Dr. Rachel Naomi Remen is Clinical Professor of Family and Community Medicine at UCSF School of Medicine and Founder and Director of the Institute for the Study of Health and Illness at Commonweal. She is one of the best-known of the early pioneers of Holistic and Integrative Medicine. Dr. Remen has had Crohn's disease for more than 60 years and has been counseling those with chronic and terminal illness for almost 40 years.  

She also happens to be the author of one of my favorite books, My Grandfather's Blessings: Stories of Strength, Refuge, and Belonging. The book is a series of essays about noticing, receiving and being blessings in life and I would like to share one with you. It falls under the section "Finding Strength, Taking Refuge." This essay spoke to me when I re-read it this week in the midst of Covid and reopening and hearing that the novel coronavirus may be with us for quite some time. It is entitled, Pearls of Wisdom.

"Some of the oldest and most delightful written words in the English language are the collective nouns dating from medieval times used to describe groups of birds and beasts. Many of these go back five hundred years or more, and lists of them appeared as early as 1440 in some of the first books printed in English. These words frequently offer insight into the nature of the animals or birds they describe. Sometimes this is factual and sometimes poetic. Occasionally it is profound: a pride of lions, a party of jays, an ostentation of peacocks, an exultation of larks, a gaggle of geese, a charm of finches, a bed of clams, a school of fish, a cloud of gnats, and a parliament of owls are some examples. Over time, these sorts of words have been extended to other things as well. One of my favorites is pearls of wisdom.

An oyster is soft, tender, and vulnerable. Without the sanctuary of its shell it could not survive. But oysters must open their shells in order to "breathe" water. Sometimes while an oyster is breathing, a grain of sand will enter its shell and become a part of its life from then on.

Such grains of sand cause pain, but an oyster does not alter its soft nature because of this. It does not become hard and leathery in order not to feel. It continues to entrust itself to the ocean, to open and breathe in order to live. But it does respond. Slowly and patiently, the oyster wraps the grain of sand in thin translucent layers until, over time, it has created something of great value in the place where it was most vulnerable to pain. A pearl might be thought of as an oyster's response to suffering. Not every oyster can do this. Oysters that do are far more valuable to people than oysters that do not.

Sand is a way of life for an oyster. If you are soft and tender and must live on the sandy floor of the ocean, making pearls becomes a necessity if you are to live well.

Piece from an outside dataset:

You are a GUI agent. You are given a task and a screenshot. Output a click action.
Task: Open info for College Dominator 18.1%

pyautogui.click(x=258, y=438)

Disappointments and loss are a part of every life. Many times we can put such things behind us and get on with the rest of our lives. But not everything is amenable to this approach. Some things are too big or too deep to do this, and we'll have to leave important parts of ourselves behind if we treat them in this way. These are the places where wisdom begins to grow in us. It begins with suffering that we do not avoid or rationalize or put behind us. It starts with the realization that our loss, whatever it is, has become a part of us and has altered our lives so profoundly that we cannot go back to the way it was before.

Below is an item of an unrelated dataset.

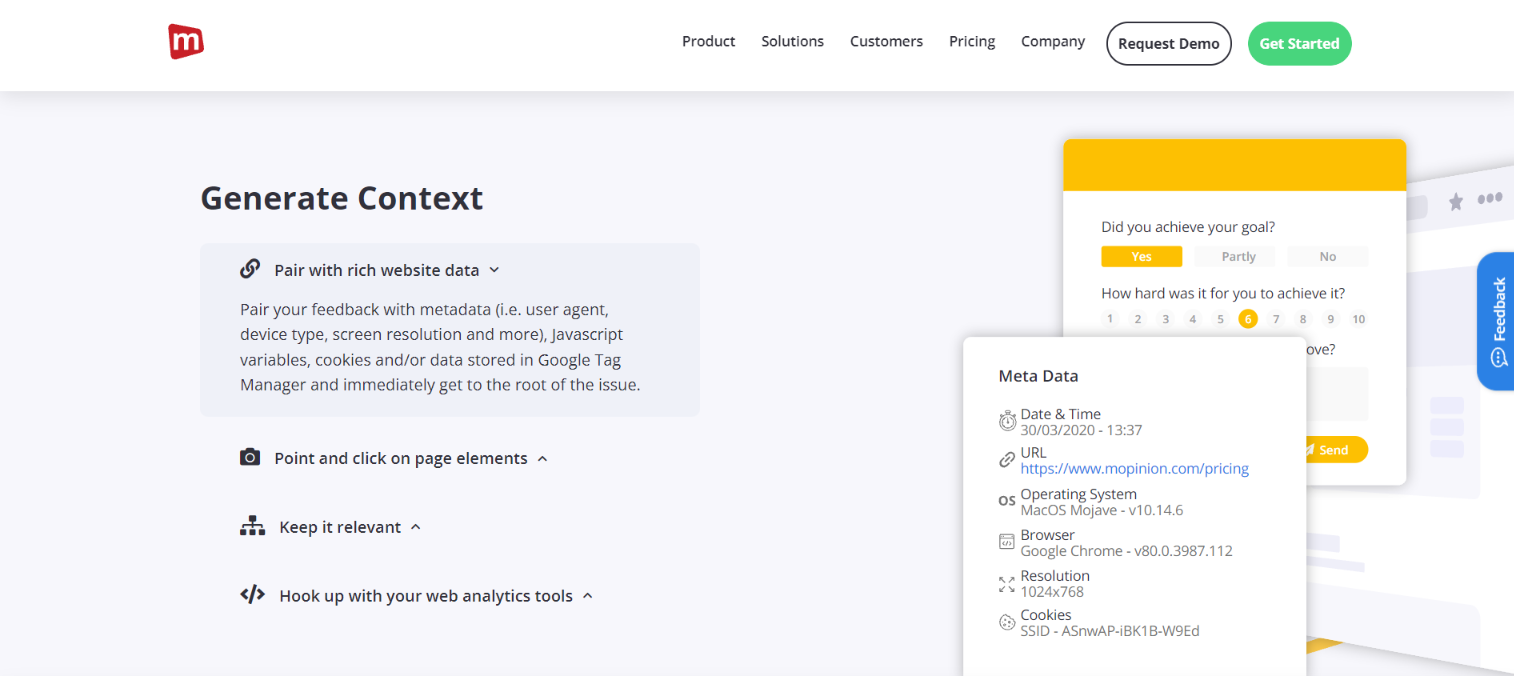This screenshot has height=676, width=1514.
Task: Click the green Get Started button
Action: (x=1299, y=44)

Something in us can transform such suffering into wisdom. The process of turning pain into wisdom often looks like a sorting process. First we experience everything. Then one by one we let things go, the anger, the blame, the sense of injustice, and finally even the pain itself, until all we have left is a deeper sense of the value of life and a great capacity to live it."

PT

2 comments:

  1. Beautiful!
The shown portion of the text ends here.